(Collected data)

• • • •

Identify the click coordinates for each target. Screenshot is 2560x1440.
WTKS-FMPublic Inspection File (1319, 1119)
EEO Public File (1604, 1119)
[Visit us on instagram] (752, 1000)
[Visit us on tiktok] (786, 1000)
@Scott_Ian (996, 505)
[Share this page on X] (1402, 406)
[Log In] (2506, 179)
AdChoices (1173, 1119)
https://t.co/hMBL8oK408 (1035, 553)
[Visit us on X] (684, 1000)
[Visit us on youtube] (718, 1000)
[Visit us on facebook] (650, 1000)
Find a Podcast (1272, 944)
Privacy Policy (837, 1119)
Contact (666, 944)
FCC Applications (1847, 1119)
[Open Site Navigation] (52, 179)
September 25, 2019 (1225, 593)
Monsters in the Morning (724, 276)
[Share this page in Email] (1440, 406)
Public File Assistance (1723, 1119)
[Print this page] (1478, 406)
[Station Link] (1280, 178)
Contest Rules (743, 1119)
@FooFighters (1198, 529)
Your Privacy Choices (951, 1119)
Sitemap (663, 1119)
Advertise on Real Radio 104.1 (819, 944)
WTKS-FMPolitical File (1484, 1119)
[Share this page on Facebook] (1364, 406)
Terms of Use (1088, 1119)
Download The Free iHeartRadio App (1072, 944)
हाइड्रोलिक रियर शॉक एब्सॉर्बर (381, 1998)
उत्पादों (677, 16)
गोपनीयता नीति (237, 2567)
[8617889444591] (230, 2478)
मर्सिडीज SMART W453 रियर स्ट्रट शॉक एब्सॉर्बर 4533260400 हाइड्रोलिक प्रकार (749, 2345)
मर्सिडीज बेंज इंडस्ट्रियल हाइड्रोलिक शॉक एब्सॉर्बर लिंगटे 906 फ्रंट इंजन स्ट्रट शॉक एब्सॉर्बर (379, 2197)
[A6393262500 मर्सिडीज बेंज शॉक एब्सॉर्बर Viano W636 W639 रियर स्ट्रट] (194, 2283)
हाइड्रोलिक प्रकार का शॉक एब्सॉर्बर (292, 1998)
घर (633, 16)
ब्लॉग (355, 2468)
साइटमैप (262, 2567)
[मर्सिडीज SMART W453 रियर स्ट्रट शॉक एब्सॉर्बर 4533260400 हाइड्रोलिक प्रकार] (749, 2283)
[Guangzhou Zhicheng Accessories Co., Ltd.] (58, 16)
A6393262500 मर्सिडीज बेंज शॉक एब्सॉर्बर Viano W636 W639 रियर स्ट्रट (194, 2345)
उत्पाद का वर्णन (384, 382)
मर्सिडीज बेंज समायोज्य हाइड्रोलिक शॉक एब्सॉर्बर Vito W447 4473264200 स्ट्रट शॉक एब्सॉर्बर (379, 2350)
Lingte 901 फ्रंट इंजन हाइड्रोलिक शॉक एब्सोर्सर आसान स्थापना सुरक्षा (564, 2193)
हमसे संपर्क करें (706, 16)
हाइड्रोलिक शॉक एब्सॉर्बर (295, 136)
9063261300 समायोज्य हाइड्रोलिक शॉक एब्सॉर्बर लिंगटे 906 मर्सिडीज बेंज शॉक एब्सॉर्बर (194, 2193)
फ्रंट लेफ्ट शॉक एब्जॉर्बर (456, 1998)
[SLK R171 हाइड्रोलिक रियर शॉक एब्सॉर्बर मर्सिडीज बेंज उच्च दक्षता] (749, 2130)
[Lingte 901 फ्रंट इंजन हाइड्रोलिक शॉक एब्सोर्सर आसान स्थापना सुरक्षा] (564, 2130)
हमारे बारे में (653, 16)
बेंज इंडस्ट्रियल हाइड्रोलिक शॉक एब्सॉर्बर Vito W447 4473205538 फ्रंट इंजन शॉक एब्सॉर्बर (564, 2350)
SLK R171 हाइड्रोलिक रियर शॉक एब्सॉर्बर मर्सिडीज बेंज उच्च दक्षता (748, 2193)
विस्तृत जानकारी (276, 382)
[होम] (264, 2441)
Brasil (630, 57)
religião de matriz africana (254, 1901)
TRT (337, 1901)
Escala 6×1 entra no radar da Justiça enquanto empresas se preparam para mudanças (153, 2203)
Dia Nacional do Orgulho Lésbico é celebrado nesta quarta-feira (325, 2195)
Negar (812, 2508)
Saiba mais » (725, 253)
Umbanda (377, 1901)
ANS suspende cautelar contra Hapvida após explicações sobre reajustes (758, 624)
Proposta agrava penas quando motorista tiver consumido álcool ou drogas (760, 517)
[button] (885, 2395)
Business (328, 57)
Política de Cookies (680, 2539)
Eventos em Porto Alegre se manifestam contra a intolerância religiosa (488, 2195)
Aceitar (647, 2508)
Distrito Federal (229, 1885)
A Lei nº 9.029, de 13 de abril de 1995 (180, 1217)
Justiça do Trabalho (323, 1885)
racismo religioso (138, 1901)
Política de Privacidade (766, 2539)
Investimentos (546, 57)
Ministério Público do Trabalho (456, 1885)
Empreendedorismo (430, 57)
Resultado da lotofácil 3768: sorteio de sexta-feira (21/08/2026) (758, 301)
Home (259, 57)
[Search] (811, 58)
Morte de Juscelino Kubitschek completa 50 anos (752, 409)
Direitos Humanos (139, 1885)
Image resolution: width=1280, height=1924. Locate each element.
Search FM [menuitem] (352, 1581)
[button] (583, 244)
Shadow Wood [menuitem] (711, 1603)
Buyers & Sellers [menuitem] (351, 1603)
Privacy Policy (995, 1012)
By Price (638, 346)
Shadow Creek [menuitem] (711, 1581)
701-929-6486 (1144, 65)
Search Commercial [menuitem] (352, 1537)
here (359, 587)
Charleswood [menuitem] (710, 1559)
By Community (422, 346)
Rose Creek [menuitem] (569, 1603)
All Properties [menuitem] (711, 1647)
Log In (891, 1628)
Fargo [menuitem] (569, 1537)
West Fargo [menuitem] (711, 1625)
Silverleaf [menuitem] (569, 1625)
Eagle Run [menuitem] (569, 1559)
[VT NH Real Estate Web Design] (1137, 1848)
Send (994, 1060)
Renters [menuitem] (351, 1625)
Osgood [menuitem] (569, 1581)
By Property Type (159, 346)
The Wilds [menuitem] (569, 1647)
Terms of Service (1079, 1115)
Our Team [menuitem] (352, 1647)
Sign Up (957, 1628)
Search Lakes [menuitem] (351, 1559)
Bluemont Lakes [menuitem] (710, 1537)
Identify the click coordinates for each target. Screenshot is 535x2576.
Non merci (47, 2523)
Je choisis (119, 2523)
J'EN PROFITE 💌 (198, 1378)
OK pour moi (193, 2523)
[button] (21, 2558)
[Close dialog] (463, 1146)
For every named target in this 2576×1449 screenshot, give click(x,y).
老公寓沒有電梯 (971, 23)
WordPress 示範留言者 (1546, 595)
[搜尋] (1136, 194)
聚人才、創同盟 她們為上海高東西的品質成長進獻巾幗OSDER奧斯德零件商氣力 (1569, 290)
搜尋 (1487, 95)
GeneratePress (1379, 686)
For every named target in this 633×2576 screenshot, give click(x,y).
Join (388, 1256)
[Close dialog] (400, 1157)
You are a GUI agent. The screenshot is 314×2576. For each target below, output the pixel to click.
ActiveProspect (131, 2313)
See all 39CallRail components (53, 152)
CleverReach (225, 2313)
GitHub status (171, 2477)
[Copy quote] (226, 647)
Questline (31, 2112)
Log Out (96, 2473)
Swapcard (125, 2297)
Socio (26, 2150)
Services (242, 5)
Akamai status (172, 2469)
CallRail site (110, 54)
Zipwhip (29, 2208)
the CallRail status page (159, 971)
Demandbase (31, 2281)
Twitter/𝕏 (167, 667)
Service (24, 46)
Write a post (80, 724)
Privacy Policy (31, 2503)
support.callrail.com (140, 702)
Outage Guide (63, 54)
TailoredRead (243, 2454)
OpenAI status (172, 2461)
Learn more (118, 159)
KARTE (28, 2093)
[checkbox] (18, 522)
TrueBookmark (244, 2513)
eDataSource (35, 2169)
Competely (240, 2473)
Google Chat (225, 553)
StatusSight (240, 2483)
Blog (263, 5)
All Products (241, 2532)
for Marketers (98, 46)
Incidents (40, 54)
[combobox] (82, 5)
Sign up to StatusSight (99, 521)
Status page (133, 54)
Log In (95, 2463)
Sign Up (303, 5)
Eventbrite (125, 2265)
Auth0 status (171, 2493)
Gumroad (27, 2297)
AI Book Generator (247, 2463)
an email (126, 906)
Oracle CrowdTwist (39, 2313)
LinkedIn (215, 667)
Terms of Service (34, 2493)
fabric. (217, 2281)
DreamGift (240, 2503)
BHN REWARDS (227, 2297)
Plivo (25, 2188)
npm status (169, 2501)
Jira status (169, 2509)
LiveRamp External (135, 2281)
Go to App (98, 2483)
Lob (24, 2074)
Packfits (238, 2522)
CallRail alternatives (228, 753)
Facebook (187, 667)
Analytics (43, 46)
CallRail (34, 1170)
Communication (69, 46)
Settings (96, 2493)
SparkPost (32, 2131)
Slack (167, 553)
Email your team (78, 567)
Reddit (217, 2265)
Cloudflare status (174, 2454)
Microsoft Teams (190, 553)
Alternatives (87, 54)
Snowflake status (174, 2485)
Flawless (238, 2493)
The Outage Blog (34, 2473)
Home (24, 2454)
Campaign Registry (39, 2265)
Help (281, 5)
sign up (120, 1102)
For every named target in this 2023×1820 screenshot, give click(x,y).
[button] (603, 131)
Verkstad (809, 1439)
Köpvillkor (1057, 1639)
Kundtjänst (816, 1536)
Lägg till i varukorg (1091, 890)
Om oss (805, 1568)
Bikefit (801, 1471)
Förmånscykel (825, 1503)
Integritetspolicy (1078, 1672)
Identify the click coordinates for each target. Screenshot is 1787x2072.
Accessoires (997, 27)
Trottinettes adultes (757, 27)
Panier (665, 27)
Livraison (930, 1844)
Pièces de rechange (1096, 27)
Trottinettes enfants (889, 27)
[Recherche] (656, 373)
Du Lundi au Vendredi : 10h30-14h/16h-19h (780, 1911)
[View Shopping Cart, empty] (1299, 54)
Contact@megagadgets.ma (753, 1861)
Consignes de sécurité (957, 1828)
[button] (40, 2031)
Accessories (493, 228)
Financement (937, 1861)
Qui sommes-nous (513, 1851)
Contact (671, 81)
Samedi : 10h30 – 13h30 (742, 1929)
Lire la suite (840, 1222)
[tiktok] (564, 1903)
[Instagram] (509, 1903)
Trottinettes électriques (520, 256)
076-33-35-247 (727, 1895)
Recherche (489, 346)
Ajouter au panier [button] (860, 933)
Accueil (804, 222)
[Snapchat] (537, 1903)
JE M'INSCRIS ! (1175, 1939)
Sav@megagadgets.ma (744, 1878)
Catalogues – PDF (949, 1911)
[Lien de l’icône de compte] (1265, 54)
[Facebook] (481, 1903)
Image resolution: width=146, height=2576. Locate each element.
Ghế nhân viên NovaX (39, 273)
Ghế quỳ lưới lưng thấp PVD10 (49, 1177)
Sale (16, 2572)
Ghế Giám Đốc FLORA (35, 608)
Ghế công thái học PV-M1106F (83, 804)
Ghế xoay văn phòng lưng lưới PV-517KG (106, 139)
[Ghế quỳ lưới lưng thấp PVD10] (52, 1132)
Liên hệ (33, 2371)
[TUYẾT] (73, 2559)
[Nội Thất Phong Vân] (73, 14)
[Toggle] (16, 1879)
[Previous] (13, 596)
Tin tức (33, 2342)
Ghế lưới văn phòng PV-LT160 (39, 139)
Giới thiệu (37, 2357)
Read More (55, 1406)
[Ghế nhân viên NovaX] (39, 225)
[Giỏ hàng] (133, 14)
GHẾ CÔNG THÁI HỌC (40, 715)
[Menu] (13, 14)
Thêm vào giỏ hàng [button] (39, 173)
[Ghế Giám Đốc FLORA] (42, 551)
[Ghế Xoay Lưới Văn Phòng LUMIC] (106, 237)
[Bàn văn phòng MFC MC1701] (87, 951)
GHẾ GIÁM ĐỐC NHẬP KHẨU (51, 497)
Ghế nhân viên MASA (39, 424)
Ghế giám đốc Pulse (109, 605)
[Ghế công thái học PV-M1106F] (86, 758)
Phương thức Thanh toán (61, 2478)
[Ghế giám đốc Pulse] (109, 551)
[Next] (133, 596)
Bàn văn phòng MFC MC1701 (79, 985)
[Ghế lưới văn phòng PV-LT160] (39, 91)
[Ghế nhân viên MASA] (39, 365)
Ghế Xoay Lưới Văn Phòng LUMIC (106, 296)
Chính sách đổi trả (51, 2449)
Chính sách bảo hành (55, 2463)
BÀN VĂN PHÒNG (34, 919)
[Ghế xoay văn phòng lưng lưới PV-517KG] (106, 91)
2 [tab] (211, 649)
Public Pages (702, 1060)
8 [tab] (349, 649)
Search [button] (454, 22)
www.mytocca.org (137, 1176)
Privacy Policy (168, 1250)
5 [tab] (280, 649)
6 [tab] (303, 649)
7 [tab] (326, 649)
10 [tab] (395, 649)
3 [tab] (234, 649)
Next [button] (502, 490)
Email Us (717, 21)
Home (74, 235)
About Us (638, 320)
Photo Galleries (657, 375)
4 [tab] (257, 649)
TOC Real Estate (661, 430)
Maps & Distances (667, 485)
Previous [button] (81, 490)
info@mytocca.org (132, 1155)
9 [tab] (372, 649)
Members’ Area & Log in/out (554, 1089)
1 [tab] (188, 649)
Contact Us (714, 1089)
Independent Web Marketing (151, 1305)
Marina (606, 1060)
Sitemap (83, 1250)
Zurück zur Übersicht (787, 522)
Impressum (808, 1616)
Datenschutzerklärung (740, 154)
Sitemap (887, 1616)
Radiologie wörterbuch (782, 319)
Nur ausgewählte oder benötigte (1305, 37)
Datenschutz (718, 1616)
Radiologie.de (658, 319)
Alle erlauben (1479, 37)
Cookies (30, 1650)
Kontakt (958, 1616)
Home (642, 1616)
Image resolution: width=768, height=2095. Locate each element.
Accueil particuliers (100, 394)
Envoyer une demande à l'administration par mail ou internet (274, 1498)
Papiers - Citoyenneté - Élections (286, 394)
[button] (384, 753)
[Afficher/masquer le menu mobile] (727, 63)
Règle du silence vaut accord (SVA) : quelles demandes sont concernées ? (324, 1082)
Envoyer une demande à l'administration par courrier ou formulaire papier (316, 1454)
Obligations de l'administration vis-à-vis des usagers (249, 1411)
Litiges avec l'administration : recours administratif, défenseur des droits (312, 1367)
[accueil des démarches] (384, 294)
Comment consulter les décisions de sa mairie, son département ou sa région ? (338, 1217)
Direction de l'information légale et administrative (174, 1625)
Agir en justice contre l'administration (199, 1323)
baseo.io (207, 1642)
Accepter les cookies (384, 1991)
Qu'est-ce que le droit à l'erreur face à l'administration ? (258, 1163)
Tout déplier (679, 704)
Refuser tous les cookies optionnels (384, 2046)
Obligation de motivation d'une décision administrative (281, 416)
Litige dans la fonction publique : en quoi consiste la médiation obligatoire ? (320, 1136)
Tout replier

• • • •

--- Problem ---
Take the line above containing "Send (994, 1060)", the line containing "Services (242, 5)", and all lines in between, and copy them exactly without anything else.

--- Task output ---
Send (994, 1060)
Renters [menuitem] (351, 1625)
Osgood [menuitem] (569, 1581)
By Property Type (159, 346)
The Wilds [menuitem] (569, 1647)
Terms of Service (1079, 1115)
Our Team [menuitem] (352, 1647)
Sign Up (957, 1628)
Search Lakes [menuitem] (351, 1559)
Bluemont Lakes [menuitem] (710, 1537)
Identify the click coordinates for each target. Screenshot is 535x2576.
Non merci (47, 2523)
Je choisis (119, 2523)
J'EN PROFITE 💌 (198, 1378)
OK pour moi (193, 2523)
[button] (21, 2558)
[Close dialog] (463, 1146)
For every named target in this 2576×1449 screenshot, give click(x,y).
老公寓沒有電梯 (971, 23)
WordPress 示範留言者 (1546, 595)
[搜尋] (1136, 194)
聚人才、創同盟 她們為上海高東西的品質成長進獻巾幗OSDER奧斯德零件商氣力 (1569, 290)
搜尋 (1487, 95)
GeneratePress (1379, 686)
For every named target in this 633×2576 screenshot, give click(x,y).
Join (388, 1256)
[Close dialog] (400, 1157)
You are a GUI agent. The screenshot is 314×2576. For each target below, output the pixel to click.
ActiveProspect (131, 2313)
See all 39CallRail components (53, 152)
CleverReach (225, 2313)
GitHub status (171, 2477)
[Copy quote] (226, 647)
Questline (31, 2112)
Log Out (96, 2473)
Swapcard (125, 2297)
Socio (26, 2150)
Services (242, 5)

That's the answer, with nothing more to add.